The flourishing of omics techniques has led to the possibility of studying complex biological systems, through the analysis of its content at the molecular level. Transcriptomics is by far the most used omics providing the quantification of change in gene expression. Time-course transcriptomics data are analyzed considering each time point as independent and using approaches based on profile analysis in which the temporal continuity of the data is not fully appreciated. An alternative approach consists in the use of mathematical models including regression and spline models. However, these models generally fail to provide mechanistic interpretations. On the top of that, transcriptome analysis with high resolution in time is challenging, particularly with plant tissues, resulting in longitudinal experiments usually composed of few time points. Those are insufficient to robustly infer statistically significant changes over the infection.

Despite often longitudinal experiments are performed, current available analysis methods do not explicitly consider the time dependency of successive observations.

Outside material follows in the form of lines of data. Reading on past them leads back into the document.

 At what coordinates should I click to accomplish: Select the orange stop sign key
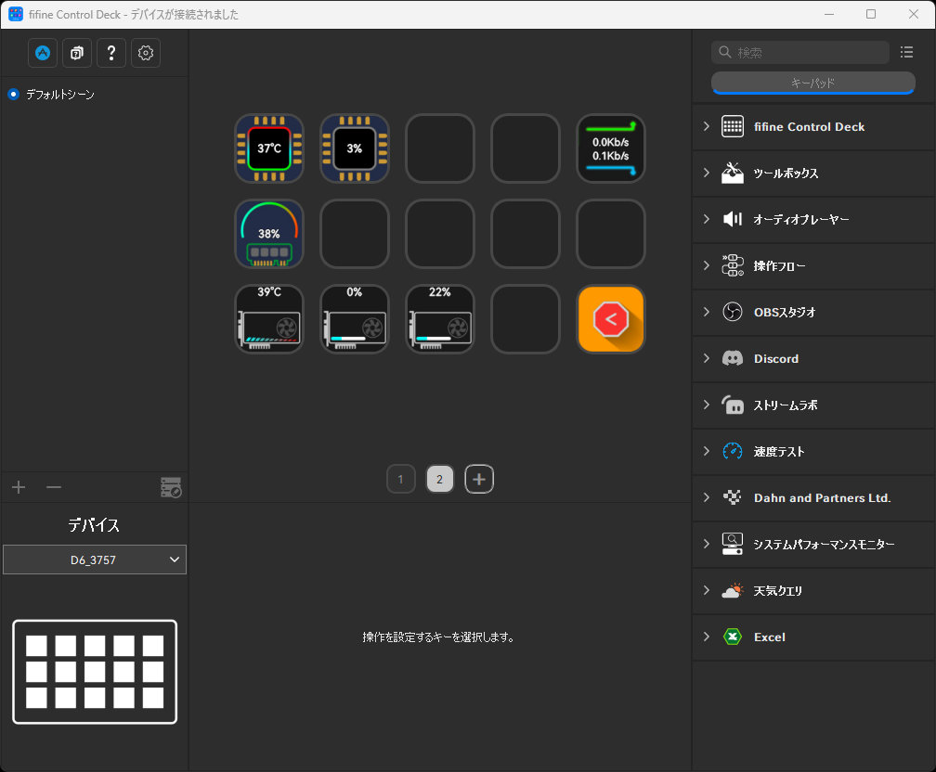tap(610, 319)
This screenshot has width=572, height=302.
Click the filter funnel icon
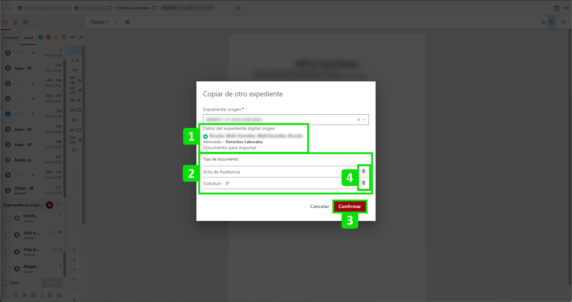pyautogui.click(x=64, y=38)
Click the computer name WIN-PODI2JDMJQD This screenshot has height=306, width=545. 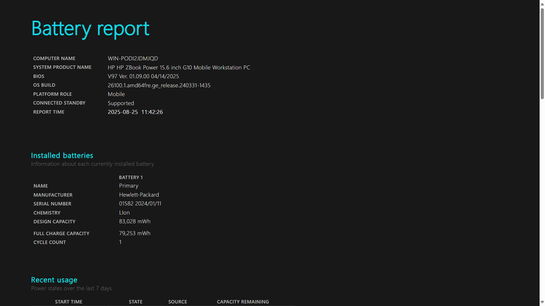133,58
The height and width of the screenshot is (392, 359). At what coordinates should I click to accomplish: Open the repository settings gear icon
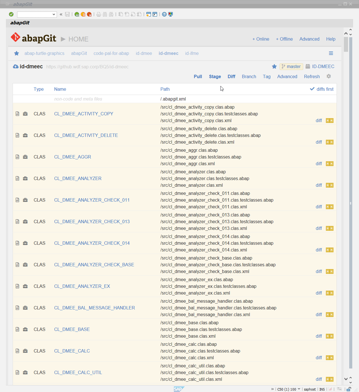pyautogui.click(x=328, y=76)
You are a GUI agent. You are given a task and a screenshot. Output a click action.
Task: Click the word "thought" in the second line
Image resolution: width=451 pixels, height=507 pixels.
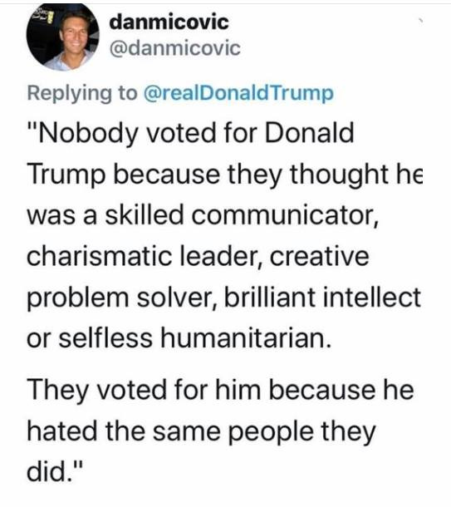tap(339, 175)
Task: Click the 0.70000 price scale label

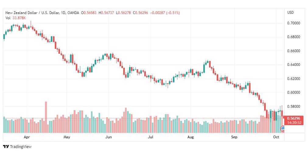Action: pyautogui.click(x=293, y=23)
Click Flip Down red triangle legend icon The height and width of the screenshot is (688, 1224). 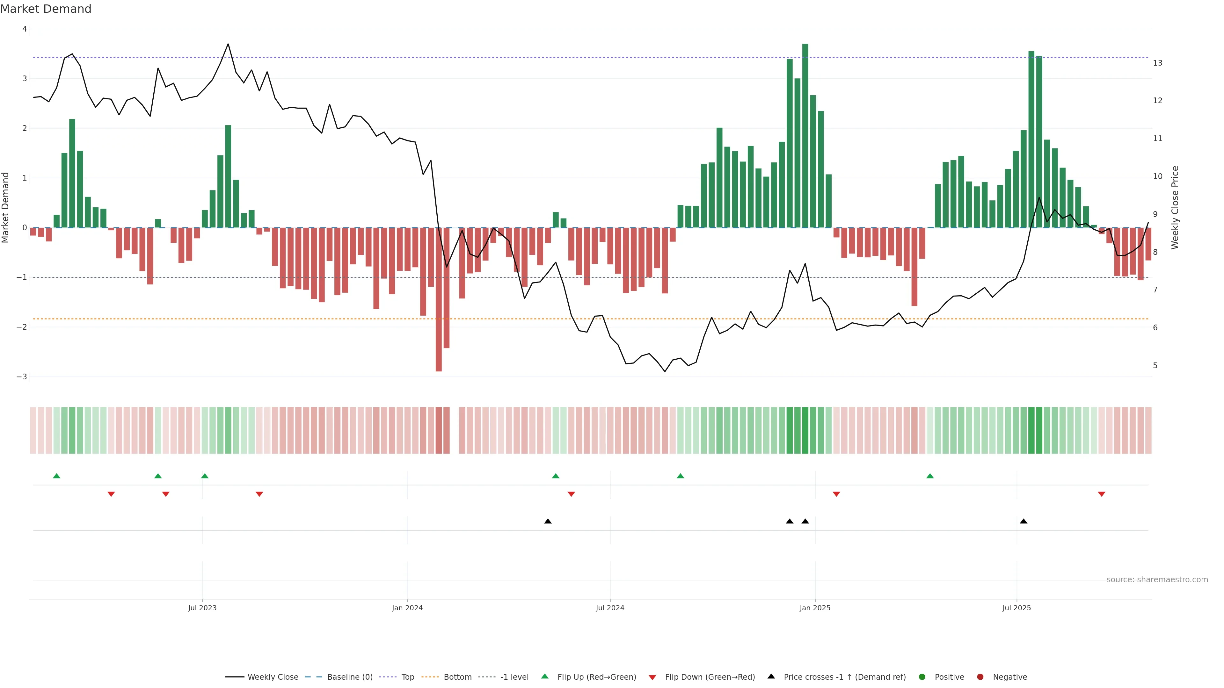click(x=652, y=678)
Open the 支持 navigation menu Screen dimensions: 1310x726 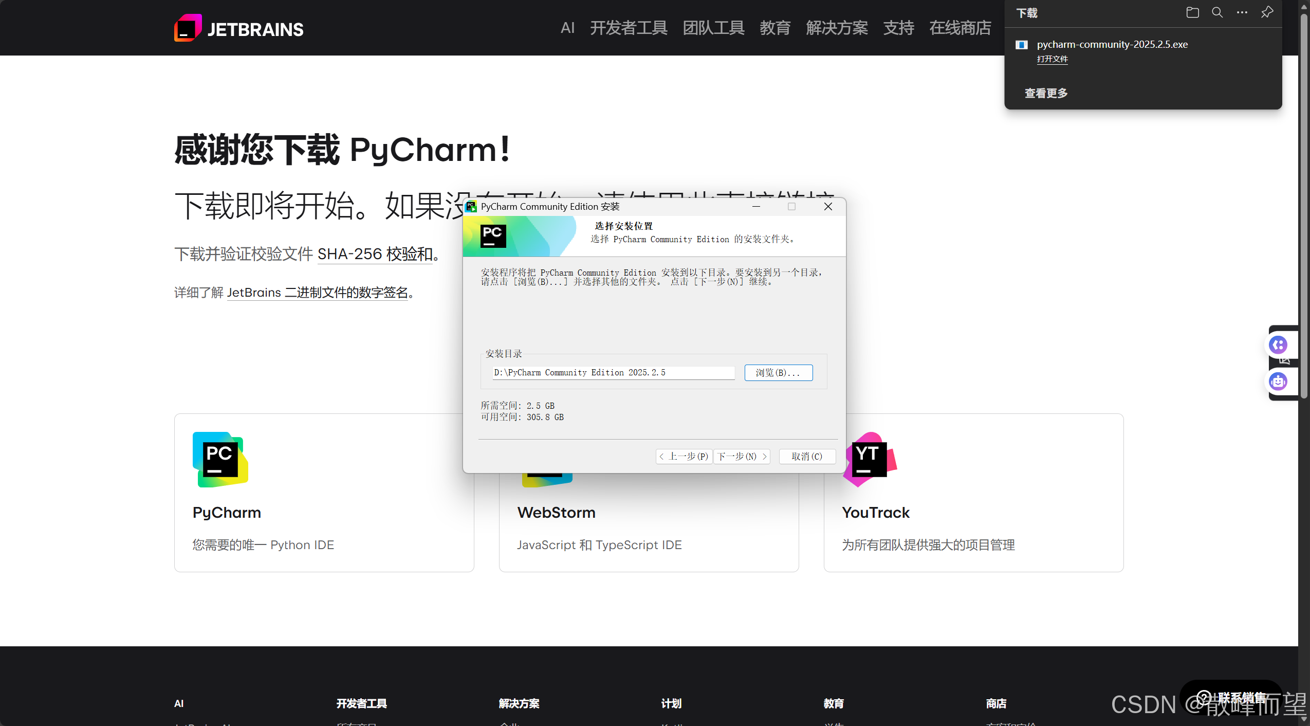(898, 28)
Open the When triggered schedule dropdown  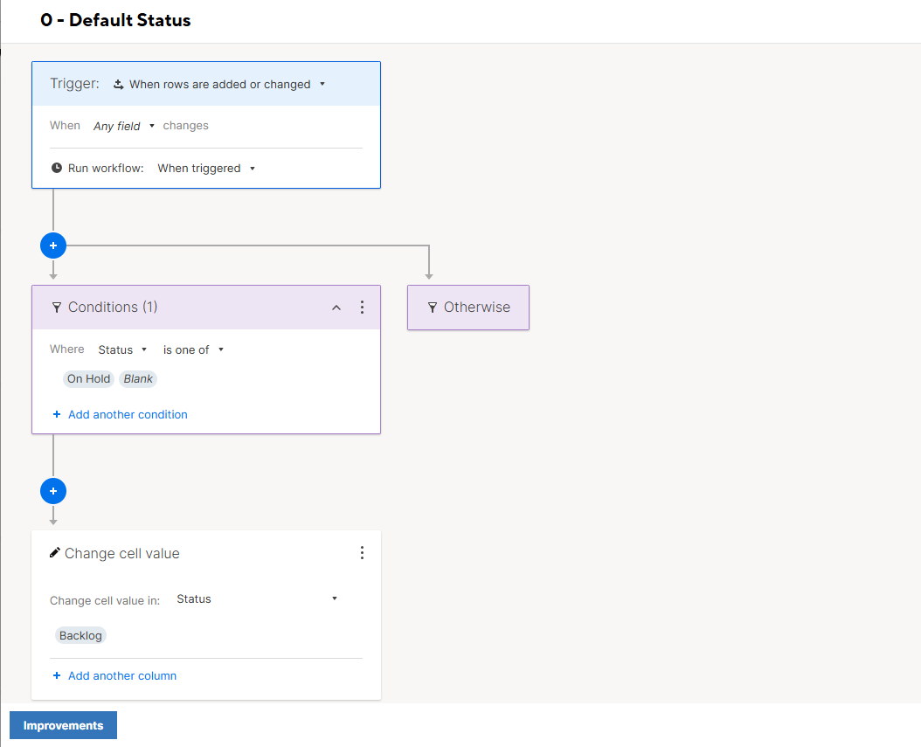(x=206, y=169)
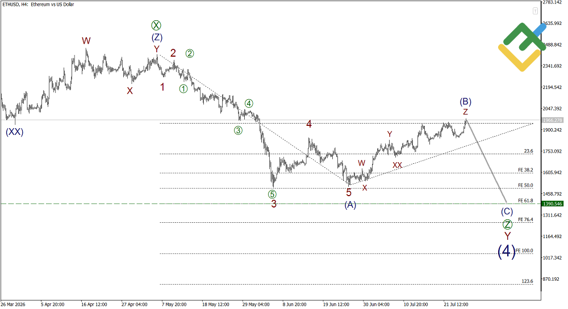The image size is (568, 309).
Task: Select the blue (B) wave label
Action: (x=466, y=101)
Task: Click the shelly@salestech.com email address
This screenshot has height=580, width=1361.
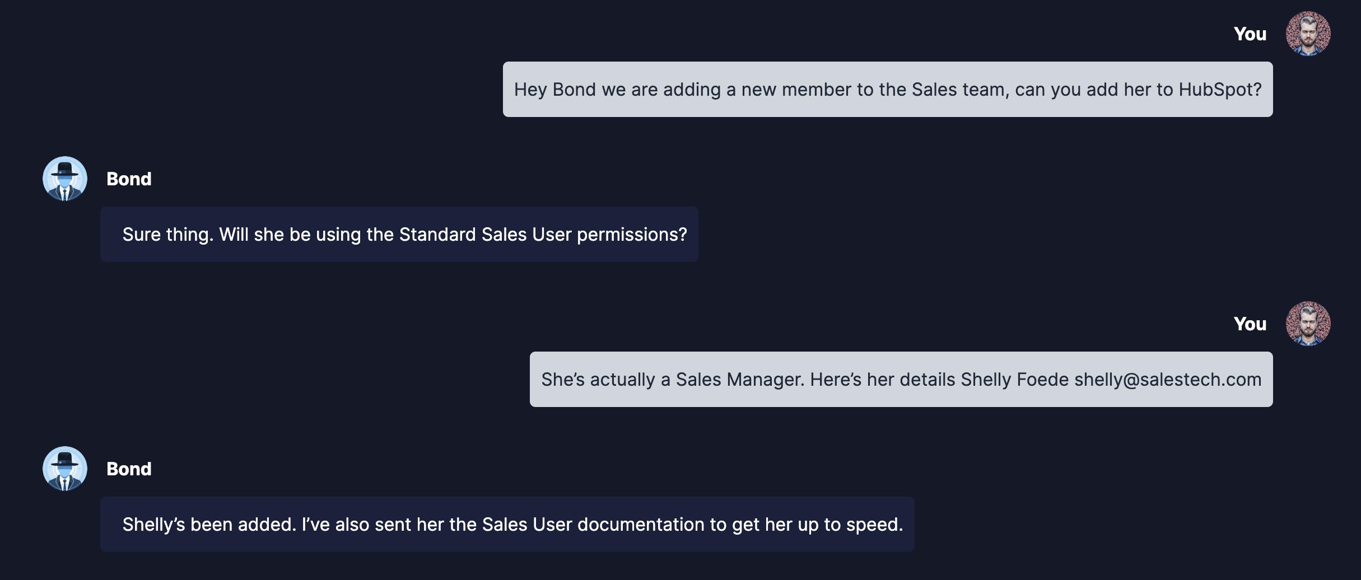Action: coord(1168,380)
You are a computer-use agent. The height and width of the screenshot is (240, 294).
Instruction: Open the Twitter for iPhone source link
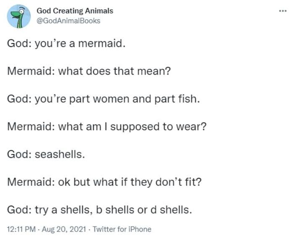point(121,229)
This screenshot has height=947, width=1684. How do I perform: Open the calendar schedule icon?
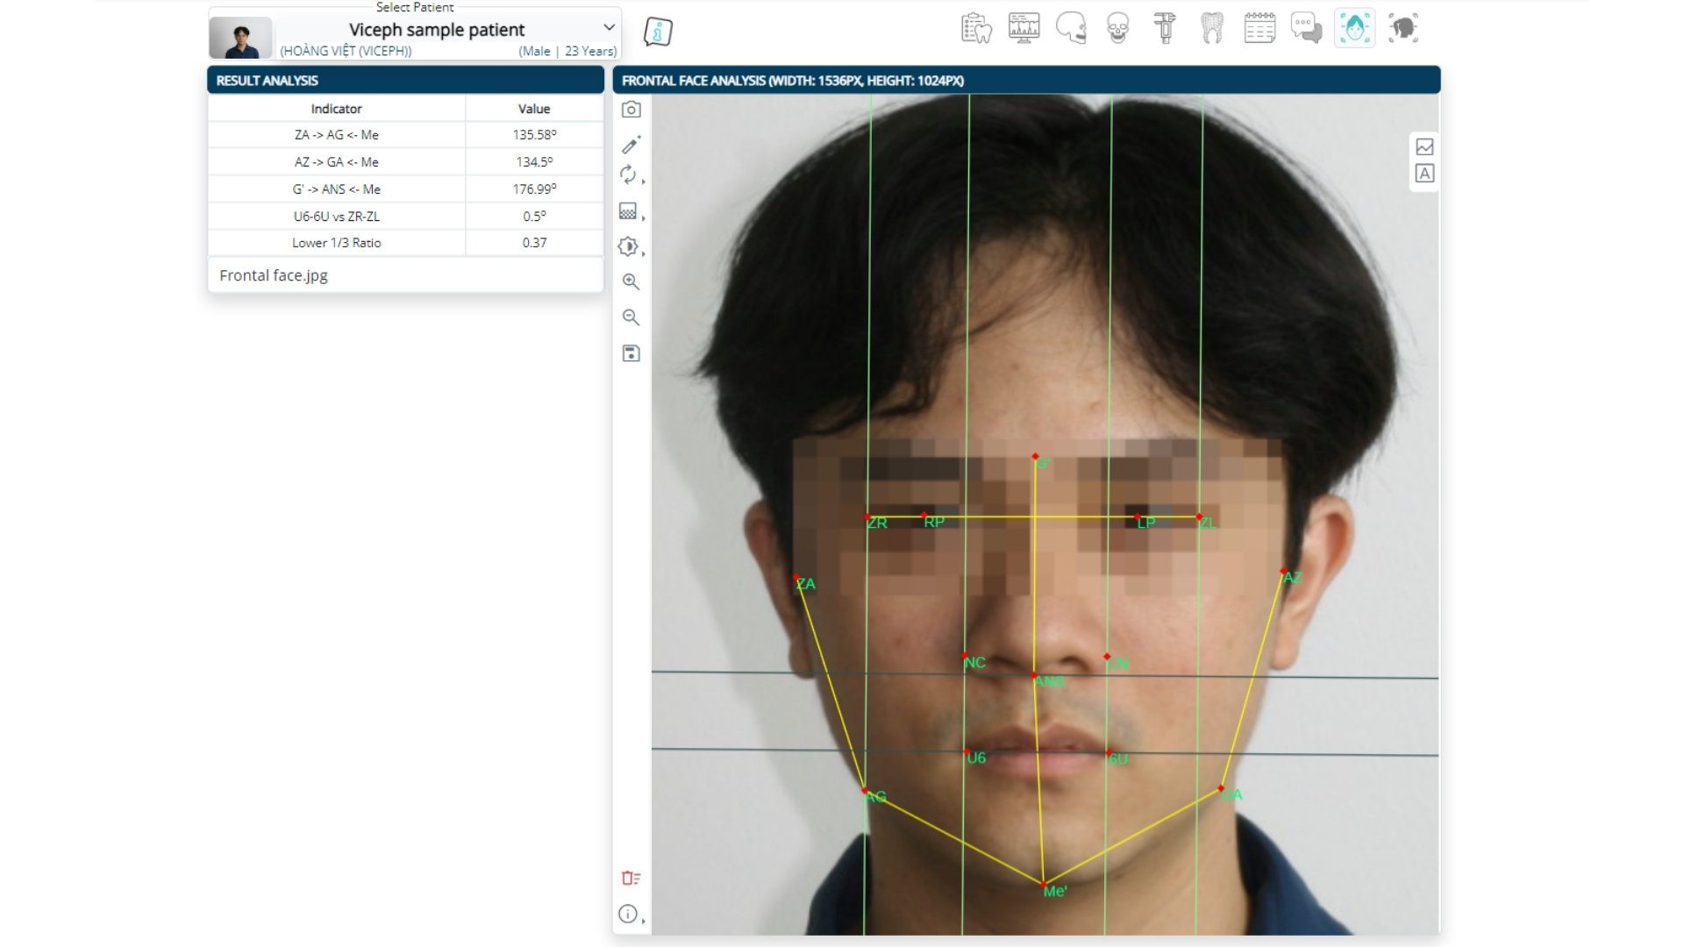[1259, 28]
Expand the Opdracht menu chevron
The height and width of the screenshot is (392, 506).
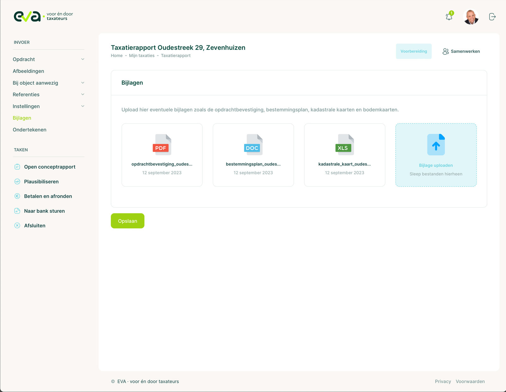(83, 59)
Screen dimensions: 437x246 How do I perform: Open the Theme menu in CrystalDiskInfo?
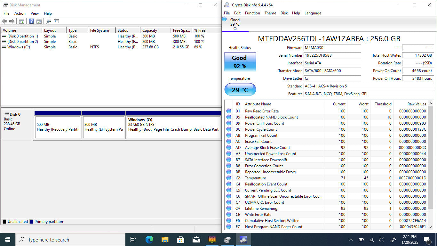[270, 13]
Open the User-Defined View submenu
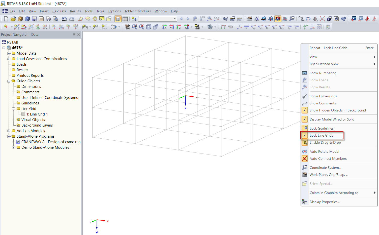Viewport: 379px width, 235px height. tap(324, 64)
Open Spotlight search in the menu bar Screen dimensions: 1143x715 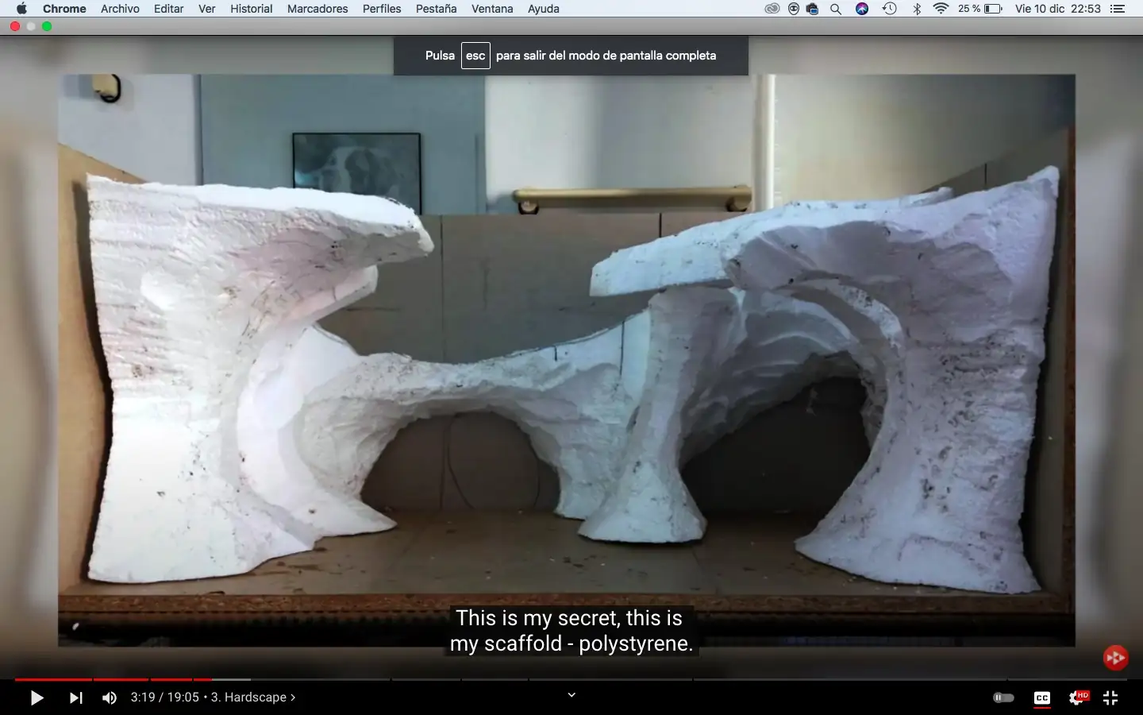836,9
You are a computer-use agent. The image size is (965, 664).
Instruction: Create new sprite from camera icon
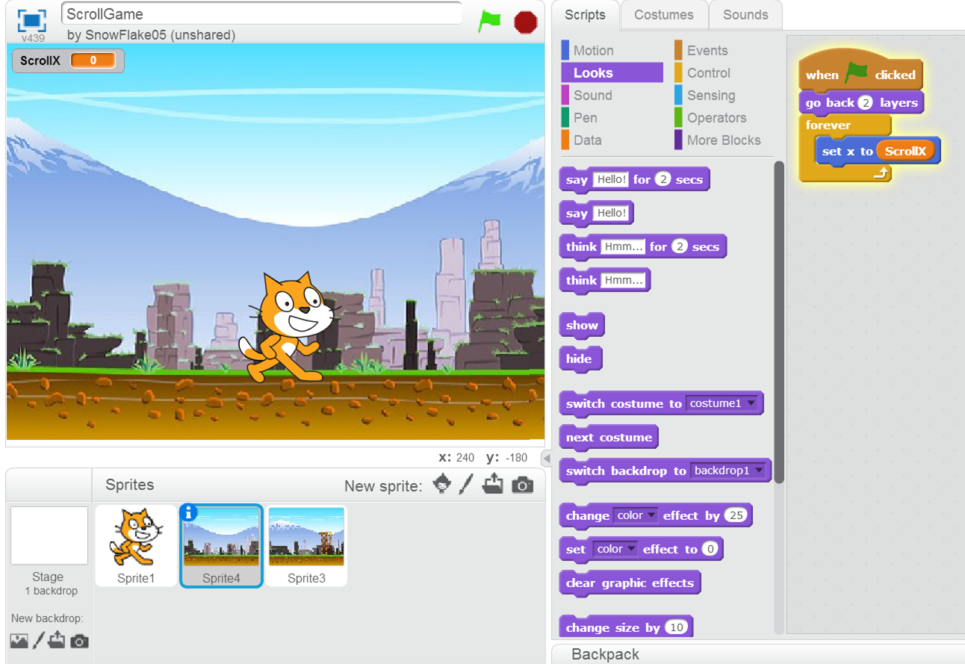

A novel class of models which is growing in popularity is the physics-informed neural networks (PINNs), a novel class of deep learning algorithms that can integrate observational data and physical or mathematical understanding. Those are particularly suitable for high-dimensional, noisy data and time-series, although their application in this domain is very recent. However, all those methods have never been used on omics data, certainly because the physical system is generally unknown in this case.

Main activities

In this project we will investigate the potentiality of these methods and their suitability to analyse information contained in longitudinal multi-transcriptomics data. This internship is at the crossroad between systems biology and scientific machine learning; therefore the candidate will develop activities in both fields and leverage the interactions between observational data and models to try to overcome present barriers. The following steps are proposed:

Task 1. Identify possible mathematical models to describe typical omics time series and develop a suitable hybrid machine learning framework, based on both time series observations and modeling principles.

Task2. Leveraging POMOdORO, an internal database of omics data of tomato in interaction with several different pathogens developed at the Institut Sophia Agrobiotech, the candidate will process the omics raw data to test the model developed.

Skills

the candidate should be a Master 2 student in applied mathematics, machine learning or bio-informatics

Benefits package

  • Subsidized meals
  • Partial reimbursement of public transport costs
  • Leave: 7 weeks of annual leave + 10 extra days off due to RTT (statutory reduction in working hours) + possibility of exceptional leave (sick children, moving home, etc.)
  • Possibility of teleworking and flexible organization of working hours
  • Professional equipment available (videoconferencing, loan of computer equipment, etc.)
  • Social, cultural and sports events and activities
  • Access to vocational training
  • Contribution to mutual insurance (subject to conditions)

Remuneration

Traineeship grant depending on attendance hours.